Remote laser cutting of fabrics on the fly

For the cutting of textiles, polymer films or other composite materials, there is an increasing need for more flexible, cost-effective processing technologies. In today's market trends, it is not difficult to find that mechanical die cutting, namely CNC die cutting, is gradually being replaced by laser cutting.

Because laser cutting does not require molds, it has many advantages over traditional die cutting systems. This avoids the cost of purchasing various molds or delaying production due to mold manufacturing. In addition, mechanical die cutting systems themselves have many limitations, which are caused by the physical contact between the cutting tool and the material. The laser cutting system without molds can also flexibly process thin sheet materials, which is another major advantage. The above situation explains why laser cutting systems can improve production efficiency.

Compared to metal materials for laser cutting, fabrics have a lower melting point and do not require high laser beam intensity, and continuous wave lasers can be used at a power of several hundred watts. However, current research focuses on increasing cutting speeds to reduce cycle times.

In addition to shortening the work cycle, laser cutting also has many advantages in terms of improving production efficiency and processing technology. Since laser cutting is a thermal separation process, accelerating the cutting speed can reduce the heat accumulated near the incision.

Traditional laser cutting machinesare gantry processing systems that combine a laser beam, a material plate (or both) with XY axis coordinates. Therefore, when processing small contours, arcs or geometric figures, the speed of laser focusing and the accuracy of the path have a certain impact.

Some manufacturers have adopted some methods to overcome this limitation, such as combining heavy axis drive with rigid mechanical structure, combining lightweight mechanical structure with fiber-reinforced material components or multi-layer cutting technology (2-30 layers of fabric are cut simultaneously).

Scientists at the Institute for Materials and Beam Technology Flownhov in Germany pointed out the limitations of the above solutions and conducted research to determine whether the galvo technology used for laser marking could also be used for laser cutting of fabrics.

In order to solve the problem of limited dynamics of the mechanical structure, highly dynamic beam deflection must be used, and the beam can be positioned using a movable mirror driven by a motor. Because the lenses are lightweight, they can be operated with optical scanning galvanometers, and the positioning beam can be precisely maintained even at high cutting speeds. Accelerations of up to 10g can be achieved. This dynamic behavior can only be achieved without cutting gas, and residual material must be vaporized during the cutting process.

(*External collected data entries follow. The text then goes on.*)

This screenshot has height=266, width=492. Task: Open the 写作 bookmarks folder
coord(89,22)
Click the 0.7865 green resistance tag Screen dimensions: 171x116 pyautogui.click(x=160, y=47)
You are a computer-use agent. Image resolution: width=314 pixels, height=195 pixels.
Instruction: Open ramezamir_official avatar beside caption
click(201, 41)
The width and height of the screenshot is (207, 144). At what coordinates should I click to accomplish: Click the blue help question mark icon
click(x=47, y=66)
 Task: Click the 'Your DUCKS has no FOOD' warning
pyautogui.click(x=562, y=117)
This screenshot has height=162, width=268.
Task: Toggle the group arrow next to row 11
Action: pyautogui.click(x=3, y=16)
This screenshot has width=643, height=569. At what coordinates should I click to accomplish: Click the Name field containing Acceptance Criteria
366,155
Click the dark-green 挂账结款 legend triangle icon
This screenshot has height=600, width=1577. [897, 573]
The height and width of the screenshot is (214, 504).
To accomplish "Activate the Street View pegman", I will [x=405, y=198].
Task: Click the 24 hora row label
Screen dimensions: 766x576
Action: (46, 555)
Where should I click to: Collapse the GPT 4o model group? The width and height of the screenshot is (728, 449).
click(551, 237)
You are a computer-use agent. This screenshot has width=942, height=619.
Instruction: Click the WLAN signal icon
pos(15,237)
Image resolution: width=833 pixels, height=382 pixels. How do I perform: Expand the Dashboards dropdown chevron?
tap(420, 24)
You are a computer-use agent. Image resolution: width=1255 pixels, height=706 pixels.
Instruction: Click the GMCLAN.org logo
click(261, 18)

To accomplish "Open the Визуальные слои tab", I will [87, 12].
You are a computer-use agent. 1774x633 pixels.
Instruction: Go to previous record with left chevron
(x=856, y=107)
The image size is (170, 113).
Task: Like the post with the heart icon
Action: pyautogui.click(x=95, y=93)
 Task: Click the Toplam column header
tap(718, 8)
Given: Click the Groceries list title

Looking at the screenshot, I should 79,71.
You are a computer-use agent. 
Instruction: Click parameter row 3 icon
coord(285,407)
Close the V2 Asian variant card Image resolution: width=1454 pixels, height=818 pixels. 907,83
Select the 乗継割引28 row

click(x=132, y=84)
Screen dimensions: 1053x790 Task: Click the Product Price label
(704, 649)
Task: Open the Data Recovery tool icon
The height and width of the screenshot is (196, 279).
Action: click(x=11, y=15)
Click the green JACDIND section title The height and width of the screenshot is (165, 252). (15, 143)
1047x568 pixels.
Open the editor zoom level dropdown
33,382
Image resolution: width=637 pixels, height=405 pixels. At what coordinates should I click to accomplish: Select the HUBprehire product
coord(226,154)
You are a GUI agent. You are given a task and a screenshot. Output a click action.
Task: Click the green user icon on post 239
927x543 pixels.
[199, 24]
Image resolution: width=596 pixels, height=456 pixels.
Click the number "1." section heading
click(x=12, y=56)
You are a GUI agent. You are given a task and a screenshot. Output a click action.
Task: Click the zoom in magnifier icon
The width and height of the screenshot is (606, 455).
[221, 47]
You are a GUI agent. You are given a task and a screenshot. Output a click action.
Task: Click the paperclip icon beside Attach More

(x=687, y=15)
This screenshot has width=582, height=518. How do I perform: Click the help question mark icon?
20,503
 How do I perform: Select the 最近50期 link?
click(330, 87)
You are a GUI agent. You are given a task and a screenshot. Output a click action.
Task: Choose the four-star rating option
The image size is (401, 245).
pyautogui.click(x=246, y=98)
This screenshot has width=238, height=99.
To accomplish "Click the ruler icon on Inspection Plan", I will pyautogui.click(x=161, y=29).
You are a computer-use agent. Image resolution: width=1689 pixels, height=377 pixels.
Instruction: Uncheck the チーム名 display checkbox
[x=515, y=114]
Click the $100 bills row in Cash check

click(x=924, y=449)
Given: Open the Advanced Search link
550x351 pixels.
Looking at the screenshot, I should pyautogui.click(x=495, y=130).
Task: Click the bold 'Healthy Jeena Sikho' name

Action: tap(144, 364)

Long-distance processing, especially with continuous wave irradiation lasers, can reach laser powers of several kilowatts. The maximum working stroke can reach 2 meters, and the processing range can reach 1脳1 meter. The combination of higher laser power and longer focal length provides higher beam quality, so that cutting speeds of several meters per second can be achieved in textile processing.

Highly efficient airbag production

In order to ensure the safety of passengers, more and more cars are now equipped with various airbags. Various airbags need to be used in system engineering with high flexibility and efficiency. The cutting of airbag parts is mostly completed under laser cutting with auxiliary gas. Because it is thermal cutting, processing is achieved through the fiber edges without wear.

In recent years, due to the development of multi-layer cutting technology, the production efficiency of this technology has been greatly improved, and more than 30 layers can be cut at the same time. However, this method is very complicated because an independent layer must be separated, especially if the layer may have been separated by the sandwich. Therefore, the cutting quality of each layer is different, and the number of layers needs to be appropriately reduced according to the quality requirements.

Due to the defects of multi-layer cutting, scientists began to look for new manufacturing methods such as laser cutting.

Ordinary remote control systems include scanning optical elements installed above the material to be processed. The movement of the light spot is controlled through the scanning lens. The correlation between processing distance, processing range and focal length is relatively complex, and the range of materials that can be processed also affects the final result.

Flying cutting technology makes it possible to process materials of various contours and different widths. The technology can be further improved by combining different dynamic and mechanical parameters with the axis system, which makes laser cutting more advantageous than conventional cutting technologies such as punching or mechanical cutting. This system concept allows the high dynamic beam reflection technology to be transferred to wider, flat application areas where space is limited, such as: flexible film cutting, cutting of leather or paper, welding of heat exchanger plates, cutting of covering fabrics and padding.